◆ **WHAT IS BEING ASKED**: Will you quote only the lines starting at the one that contains "You are a computer-use agent. The" and ending with the last line of the listing below, inclusive?
═════ SUPPLIED DATA ═════
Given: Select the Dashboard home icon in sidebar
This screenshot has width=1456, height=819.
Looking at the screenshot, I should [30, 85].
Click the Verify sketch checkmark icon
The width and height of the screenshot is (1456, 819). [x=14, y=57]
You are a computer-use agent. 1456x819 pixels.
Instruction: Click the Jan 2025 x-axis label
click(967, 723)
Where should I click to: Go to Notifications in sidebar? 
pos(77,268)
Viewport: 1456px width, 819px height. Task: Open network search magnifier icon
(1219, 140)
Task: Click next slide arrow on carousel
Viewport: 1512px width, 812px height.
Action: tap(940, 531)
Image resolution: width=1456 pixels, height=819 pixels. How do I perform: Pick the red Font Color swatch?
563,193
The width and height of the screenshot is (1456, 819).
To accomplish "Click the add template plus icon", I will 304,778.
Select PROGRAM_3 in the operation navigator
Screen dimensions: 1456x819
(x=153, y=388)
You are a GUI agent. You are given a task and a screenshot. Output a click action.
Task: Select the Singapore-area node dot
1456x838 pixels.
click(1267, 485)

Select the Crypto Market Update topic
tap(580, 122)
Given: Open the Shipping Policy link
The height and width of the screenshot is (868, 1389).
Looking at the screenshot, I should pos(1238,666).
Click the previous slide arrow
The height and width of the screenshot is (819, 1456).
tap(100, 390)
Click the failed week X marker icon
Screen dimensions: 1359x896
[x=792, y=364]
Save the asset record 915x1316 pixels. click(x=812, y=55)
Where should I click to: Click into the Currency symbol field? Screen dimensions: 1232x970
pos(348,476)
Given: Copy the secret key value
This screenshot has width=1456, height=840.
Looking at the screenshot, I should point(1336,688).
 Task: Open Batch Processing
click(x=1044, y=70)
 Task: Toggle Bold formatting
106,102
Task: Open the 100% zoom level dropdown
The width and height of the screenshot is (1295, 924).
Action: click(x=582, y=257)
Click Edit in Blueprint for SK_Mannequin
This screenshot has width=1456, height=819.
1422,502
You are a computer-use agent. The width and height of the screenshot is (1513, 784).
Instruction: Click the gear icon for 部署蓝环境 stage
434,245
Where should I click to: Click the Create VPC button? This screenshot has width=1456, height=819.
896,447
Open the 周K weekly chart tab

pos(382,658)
═════
◆ **TASK RESULT**:
You are a computer-use agent. The width and height of the screenshot is (1513, 784).
Instruction: Click the gear icon for 部署蓝环境 stage
434,245
Where should I click to: Click the Create VPC button? This screenshot has width=1456, height=819.
896,447
Open the 周K weekly chart tab

pos(382,658)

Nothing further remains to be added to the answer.